Information provided: Begin

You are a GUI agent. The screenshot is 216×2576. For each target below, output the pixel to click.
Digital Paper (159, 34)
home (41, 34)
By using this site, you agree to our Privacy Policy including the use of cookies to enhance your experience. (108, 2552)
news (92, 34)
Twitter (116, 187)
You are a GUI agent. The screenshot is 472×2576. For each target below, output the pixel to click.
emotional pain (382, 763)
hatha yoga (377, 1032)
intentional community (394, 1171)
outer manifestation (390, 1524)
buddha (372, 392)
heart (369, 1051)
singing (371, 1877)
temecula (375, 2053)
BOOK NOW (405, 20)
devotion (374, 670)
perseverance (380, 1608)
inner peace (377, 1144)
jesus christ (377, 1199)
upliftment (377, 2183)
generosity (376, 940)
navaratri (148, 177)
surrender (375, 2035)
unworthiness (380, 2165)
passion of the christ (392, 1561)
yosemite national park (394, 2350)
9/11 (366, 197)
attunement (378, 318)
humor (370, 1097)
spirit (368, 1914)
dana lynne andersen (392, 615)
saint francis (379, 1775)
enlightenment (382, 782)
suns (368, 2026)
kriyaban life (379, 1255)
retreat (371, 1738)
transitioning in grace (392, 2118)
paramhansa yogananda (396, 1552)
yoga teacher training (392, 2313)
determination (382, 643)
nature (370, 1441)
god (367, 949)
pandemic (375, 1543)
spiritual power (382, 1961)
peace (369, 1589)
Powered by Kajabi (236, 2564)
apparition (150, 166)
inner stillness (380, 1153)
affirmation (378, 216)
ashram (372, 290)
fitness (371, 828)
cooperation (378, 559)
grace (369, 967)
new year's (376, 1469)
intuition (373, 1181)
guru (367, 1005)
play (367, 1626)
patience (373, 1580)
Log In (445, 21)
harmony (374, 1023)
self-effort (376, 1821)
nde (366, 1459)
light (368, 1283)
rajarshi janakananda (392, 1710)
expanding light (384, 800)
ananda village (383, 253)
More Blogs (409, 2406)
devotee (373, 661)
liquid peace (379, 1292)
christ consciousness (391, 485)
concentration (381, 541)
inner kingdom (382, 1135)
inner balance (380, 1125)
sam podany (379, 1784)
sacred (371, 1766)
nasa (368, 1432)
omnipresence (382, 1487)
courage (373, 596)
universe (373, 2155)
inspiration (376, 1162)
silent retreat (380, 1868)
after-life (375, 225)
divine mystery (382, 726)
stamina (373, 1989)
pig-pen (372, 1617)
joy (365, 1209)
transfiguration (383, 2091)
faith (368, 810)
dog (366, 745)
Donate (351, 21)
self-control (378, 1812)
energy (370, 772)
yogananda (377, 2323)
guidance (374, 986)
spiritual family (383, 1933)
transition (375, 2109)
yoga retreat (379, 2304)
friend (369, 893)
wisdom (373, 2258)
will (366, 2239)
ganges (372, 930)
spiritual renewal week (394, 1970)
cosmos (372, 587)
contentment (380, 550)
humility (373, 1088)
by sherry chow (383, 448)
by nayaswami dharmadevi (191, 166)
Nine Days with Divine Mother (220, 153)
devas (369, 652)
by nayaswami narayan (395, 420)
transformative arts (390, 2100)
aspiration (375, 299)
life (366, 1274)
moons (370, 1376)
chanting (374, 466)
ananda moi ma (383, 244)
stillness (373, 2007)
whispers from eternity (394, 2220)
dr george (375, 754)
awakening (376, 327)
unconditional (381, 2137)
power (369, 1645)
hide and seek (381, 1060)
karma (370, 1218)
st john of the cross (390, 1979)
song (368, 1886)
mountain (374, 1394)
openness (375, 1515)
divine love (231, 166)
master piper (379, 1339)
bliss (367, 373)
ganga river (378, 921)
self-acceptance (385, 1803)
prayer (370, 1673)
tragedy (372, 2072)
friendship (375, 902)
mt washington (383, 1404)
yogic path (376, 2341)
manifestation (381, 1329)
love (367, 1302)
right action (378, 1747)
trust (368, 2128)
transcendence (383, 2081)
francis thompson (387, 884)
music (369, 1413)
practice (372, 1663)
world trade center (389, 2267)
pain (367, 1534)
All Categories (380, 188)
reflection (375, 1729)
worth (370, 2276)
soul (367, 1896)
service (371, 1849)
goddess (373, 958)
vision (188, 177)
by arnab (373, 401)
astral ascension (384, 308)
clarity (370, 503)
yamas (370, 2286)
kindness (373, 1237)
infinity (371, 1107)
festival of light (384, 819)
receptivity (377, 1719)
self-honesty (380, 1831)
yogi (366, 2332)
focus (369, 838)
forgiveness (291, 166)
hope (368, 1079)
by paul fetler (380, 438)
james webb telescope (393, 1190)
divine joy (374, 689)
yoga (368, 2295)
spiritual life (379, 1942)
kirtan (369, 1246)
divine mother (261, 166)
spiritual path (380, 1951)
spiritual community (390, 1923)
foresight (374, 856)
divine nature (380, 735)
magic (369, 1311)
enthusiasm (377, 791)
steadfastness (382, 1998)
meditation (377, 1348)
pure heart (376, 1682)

Information provided: End

• [What you should do]: Write only the number of lines in the records that include the word "target".

• [Response below]: 2